### MATERIAL SUPPLIED

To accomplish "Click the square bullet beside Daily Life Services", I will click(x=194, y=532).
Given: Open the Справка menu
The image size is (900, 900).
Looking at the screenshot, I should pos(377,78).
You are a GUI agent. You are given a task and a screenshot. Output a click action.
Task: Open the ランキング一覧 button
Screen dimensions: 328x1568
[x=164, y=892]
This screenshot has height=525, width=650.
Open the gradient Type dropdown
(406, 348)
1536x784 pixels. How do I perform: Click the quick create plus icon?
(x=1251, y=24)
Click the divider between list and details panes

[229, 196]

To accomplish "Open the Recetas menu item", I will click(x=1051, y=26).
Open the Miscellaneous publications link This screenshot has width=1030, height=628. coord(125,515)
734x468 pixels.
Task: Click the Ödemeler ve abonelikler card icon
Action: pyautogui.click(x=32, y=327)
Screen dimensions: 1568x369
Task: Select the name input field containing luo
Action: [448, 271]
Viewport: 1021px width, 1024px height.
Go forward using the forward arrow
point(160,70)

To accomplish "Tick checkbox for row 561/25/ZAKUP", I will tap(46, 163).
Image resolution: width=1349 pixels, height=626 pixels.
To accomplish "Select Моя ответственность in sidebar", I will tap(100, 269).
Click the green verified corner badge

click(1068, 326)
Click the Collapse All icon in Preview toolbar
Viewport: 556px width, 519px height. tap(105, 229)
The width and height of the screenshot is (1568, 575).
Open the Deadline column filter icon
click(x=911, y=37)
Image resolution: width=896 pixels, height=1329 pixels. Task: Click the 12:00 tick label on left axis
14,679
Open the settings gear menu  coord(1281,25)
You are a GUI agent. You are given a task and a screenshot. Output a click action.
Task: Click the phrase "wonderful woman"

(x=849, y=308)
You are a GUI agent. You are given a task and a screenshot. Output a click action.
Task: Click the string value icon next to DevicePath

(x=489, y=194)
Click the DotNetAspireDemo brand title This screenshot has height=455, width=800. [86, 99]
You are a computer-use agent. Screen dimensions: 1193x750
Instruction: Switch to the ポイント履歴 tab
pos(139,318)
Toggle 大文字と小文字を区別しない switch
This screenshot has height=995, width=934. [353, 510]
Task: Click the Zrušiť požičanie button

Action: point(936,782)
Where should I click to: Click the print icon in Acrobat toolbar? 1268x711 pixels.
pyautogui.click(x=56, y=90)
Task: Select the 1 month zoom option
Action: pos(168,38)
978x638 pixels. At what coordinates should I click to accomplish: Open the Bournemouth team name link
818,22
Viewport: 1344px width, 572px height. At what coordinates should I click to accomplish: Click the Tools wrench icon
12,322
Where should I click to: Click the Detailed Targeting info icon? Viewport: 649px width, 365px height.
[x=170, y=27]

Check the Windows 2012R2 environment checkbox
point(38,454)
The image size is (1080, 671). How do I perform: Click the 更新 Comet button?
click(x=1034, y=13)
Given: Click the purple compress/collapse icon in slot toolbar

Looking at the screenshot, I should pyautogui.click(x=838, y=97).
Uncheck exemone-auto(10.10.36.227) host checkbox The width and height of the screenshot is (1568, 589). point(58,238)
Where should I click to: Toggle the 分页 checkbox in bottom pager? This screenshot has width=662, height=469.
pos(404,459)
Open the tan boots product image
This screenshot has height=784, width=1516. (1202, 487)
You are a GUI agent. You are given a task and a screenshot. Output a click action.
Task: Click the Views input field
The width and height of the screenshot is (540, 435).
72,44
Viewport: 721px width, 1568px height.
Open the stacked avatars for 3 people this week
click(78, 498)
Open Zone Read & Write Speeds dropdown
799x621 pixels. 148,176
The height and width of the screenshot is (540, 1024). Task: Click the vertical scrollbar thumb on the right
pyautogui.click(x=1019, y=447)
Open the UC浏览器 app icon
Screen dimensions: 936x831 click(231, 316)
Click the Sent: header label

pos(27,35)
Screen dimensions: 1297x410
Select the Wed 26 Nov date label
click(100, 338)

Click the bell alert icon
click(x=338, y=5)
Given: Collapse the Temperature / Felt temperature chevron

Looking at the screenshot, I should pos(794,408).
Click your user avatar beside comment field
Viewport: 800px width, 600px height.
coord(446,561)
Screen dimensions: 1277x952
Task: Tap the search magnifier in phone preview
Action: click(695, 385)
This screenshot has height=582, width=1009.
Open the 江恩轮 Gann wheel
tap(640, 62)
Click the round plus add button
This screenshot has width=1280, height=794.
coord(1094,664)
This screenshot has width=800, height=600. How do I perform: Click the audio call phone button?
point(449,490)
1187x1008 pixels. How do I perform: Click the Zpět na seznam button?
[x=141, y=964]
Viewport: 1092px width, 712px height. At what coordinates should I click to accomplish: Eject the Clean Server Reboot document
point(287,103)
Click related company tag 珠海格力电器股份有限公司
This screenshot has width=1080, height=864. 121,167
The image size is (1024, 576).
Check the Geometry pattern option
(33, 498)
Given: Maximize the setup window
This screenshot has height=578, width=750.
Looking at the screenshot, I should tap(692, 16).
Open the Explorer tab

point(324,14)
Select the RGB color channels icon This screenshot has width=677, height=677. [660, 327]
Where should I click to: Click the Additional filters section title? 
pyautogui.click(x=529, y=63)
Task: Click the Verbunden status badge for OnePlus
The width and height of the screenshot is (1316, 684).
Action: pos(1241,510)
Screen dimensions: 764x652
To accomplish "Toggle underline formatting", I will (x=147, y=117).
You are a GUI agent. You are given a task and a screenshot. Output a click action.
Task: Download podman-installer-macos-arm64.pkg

######

WORK INSTRUCTIONS: Every line above that holds the string "menu" should be copied into the answer.

FINISHED EXERCISE:
Given: Open the Справка menu
To accomplish "Open the Recetas menu item", I will click(x=1051, y=26).
Open the settings gear menu  coord(1281,25)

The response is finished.